[The title was written by my editor. It is misleading because the research did not thoroughly answer that question.]
Several psychological factors that contribute to the onset of short-term paranoia in marijuana users were identified in a new study.
Several psychological factors that contribute to the onset of short-term paranoia in marijuana users were identified in a new study.
by John
Tyburski
Copyright © Daily
Digest News, KPR Media, LLC. All rights reserved.
The largest study of its kind now shows that the psychoactive
ingredient in cannabis is associated with short-term paranoia in users.

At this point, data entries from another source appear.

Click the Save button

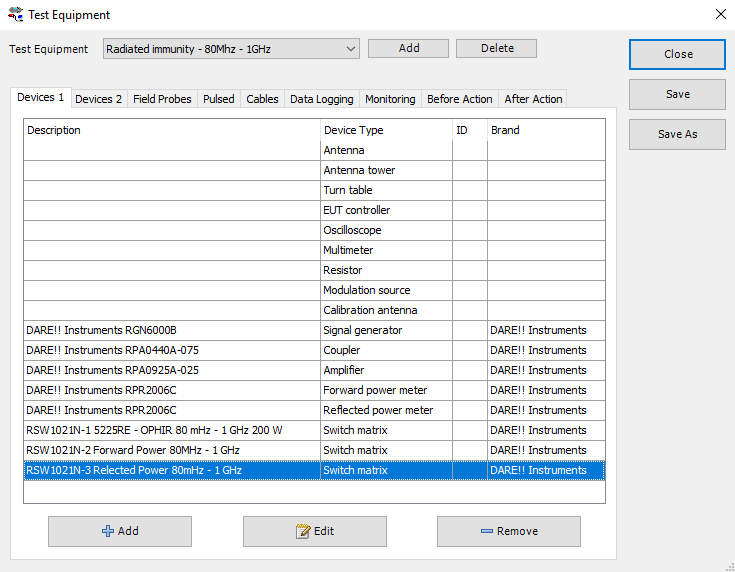pyautogui.click(x=677, y=94)
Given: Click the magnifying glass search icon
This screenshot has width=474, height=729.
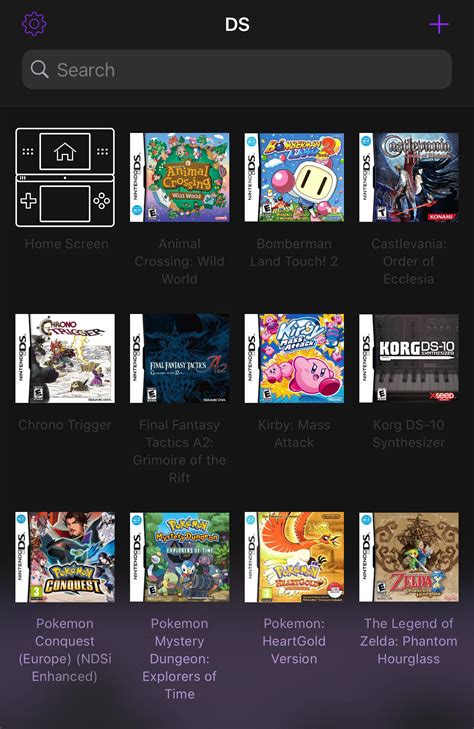Looking at the screenshot, I should tap(40, 69).
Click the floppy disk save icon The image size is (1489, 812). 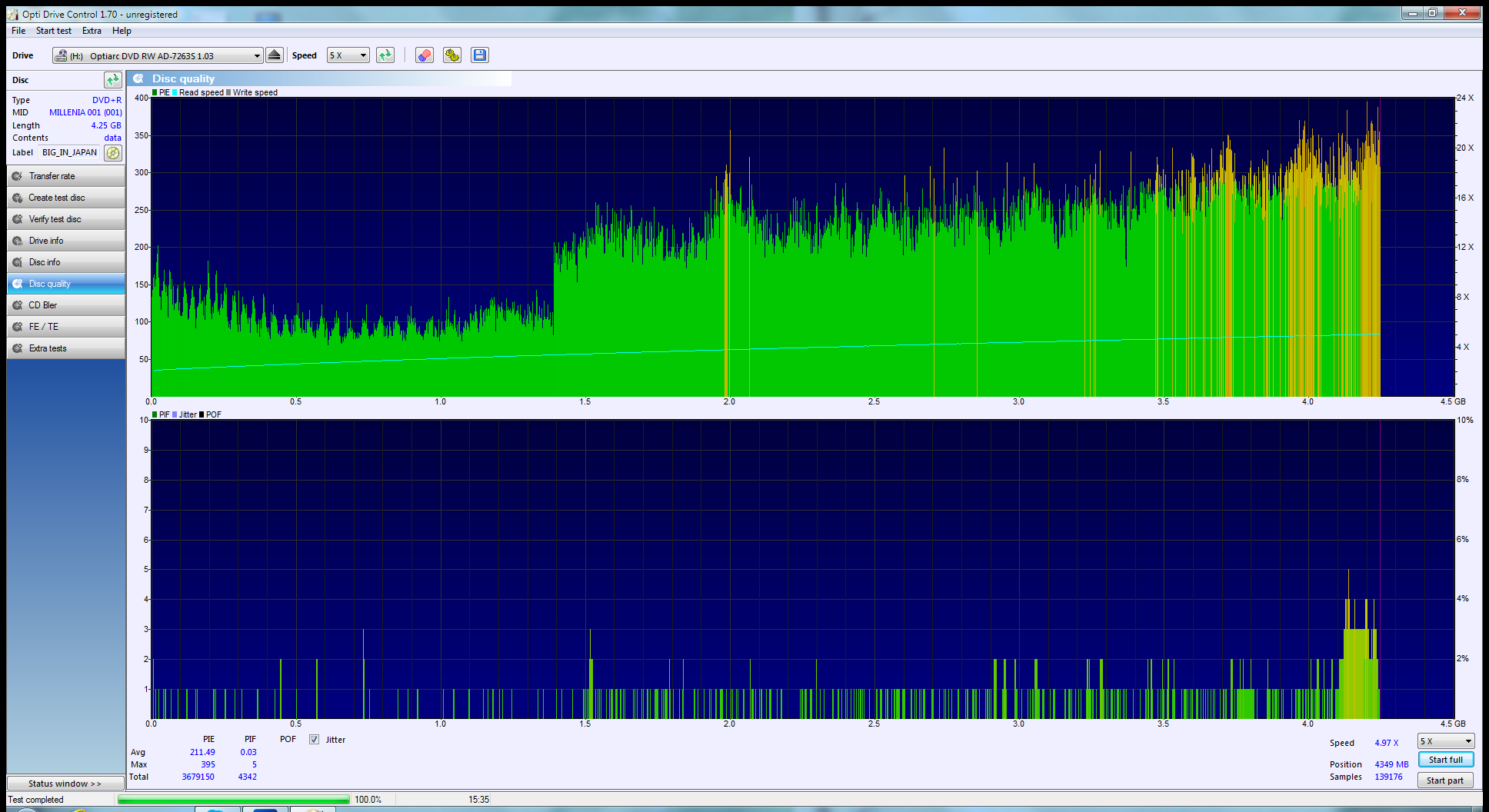480,55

Scientists also determined those cognitive mechanisms responsible for
initiating paranoia in subjects under the influence of marijuana.
Professor
Daniel Freeman and colleagues at the University of Oxford identified worrying,
poor self-esteem, anxiety, and unsettling changes in perceptions as
most-correlated factors in prompting paranoia in human subjects injected with
Δ9-tetrahydrocannabinol, or THC, the psychoactive ingredient found in
marijuana.
“The study
very convincingly shows that cannabis can cause short-term paranoia in some
people,” said Professor Freeman in a statement.
“But more importantly it shines a light on the way our mind encourages
paranoia. Paranoia is likely to occur when we are worried, think negatively
about ourselves, and experience unsettling changes in our perceptions.”
Paranoia is
essentially unusually strong beliefs that others are conspiring to do one harm
to the point of irrationality and delusion. Although cannabis has long been
suspected of causing paranoia, this study marks the first conclusive link
between THC and short-term paranoia in some subjects.
The
researchers tested 121 subjects between the ages of 21 and 50, all of whom had
a history of cannabis use but no mental illness. Roughly 67 percent of the
subjects were injected with THC, while the remaining third received a placebo
injection. Among the subjects that received THC, 50 percent reported having
paranoid thoughts, compared with 30 percent of the placebo group. The paranoia
in the THC group declined as the drug cleared from their systems.
Subjects who
experienced paranoia also most commonly reported experiencing anxiety, worry,
poor mood, negative thoughts of self, echoing thoughts, changes in perceptions
of sound and color in the form of pronounced intensity, and disruptions in
perceptions of time.
The report was
published this week in the journal Schizophrenia Bulletin, an
Oxford University Press publication.